Cybersecurity researchers are calling attention to a new campaign that's leveraging a combination of ClickFix lures and fake adult websites to deceive users into running malicious commands under the guise of a "critical" Windows security update.

"Campaign leverages fake adult websites (xHamster, PornHub clones) as its phishing mechanism, likely distributed via malvertising," Acronis said in a new report shared with The Hacker News. "The adult theme, and possible connection to shady websites, adds to the victim's psychological pressure to comply with sudden 'security update' installation."

ClickFix-style attacks have surged over the past year, typically tricking users into running malicious commands on their own machines using prompts for technical fixes or completing CAPTCHA verification checks. According to data from Microsoft, ClickFix has become the most common initial access method, accounting for 47% of attacks.

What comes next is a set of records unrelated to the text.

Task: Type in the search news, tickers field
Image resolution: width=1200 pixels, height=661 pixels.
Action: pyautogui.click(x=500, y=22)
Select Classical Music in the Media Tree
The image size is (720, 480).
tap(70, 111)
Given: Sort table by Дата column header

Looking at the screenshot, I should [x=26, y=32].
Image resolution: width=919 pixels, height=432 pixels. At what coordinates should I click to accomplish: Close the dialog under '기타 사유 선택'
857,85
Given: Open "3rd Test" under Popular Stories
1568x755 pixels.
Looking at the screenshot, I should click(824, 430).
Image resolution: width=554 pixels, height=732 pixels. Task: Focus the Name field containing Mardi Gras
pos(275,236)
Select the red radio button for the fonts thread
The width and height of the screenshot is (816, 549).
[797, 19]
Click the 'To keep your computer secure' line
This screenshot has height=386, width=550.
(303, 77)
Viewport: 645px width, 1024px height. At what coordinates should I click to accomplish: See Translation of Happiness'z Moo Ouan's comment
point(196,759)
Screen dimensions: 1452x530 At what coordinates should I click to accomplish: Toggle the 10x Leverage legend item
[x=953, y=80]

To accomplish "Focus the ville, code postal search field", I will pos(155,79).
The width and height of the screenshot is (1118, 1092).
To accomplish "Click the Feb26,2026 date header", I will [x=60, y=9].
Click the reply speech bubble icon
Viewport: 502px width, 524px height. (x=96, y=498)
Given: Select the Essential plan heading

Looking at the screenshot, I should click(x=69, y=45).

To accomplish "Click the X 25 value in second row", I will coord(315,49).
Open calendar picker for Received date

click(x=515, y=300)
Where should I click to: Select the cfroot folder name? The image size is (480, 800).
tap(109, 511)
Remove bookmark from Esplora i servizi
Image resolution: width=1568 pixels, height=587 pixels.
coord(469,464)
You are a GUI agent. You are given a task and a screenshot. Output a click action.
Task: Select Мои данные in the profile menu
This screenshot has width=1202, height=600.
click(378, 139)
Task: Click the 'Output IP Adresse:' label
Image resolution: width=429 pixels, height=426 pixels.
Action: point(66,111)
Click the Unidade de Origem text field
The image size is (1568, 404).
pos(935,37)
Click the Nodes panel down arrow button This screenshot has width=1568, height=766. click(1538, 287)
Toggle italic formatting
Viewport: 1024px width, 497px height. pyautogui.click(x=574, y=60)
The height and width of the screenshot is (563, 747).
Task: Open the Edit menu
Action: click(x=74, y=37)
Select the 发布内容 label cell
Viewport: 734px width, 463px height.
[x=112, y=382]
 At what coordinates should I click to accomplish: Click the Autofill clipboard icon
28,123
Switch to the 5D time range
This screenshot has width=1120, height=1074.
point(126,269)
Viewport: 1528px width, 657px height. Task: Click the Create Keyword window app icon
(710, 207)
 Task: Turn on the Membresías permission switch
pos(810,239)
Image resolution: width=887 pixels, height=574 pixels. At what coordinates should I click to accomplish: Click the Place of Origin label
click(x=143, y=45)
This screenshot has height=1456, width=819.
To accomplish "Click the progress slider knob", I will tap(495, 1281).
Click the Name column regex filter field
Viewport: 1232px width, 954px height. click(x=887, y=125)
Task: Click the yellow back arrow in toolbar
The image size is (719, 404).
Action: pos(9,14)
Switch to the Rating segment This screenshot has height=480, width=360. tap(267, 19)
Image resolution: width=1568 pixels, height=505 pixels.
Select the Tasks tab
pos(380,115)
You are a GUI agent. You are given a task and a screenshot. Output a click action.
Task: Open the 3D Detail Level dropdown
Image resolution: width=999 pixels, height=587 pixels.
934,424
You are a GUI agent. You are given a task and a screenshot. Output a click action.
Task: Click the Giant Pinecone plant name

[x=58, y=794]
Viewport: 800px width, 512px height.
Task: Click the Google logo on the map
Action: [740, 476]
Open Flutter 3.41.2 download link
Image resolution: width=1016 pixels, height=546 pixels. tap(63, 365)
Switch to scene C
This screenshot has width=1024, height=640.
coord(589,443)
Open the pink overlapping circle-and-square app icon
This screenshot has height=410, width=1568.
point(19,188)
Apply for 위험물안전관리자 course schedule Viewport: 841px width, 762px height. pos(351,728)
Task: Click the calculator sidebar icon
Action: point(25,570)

The latest campaign displays highly convincing fake Windows update screens in an attempt to get the victim to run malicious code, indicating that attackers are moving away from the traditional robot-check lures. The activity has been codenamed JackFix by the Singapore-based cybersecurity company.

Perhaps the most concerning aspect of the attack is that the phony Windows update alert hijacks the entire screen and instructs the victim to open the Windows Run dialog, press Ctrl + V, and hit Enter, thereby triggering the infection sequence.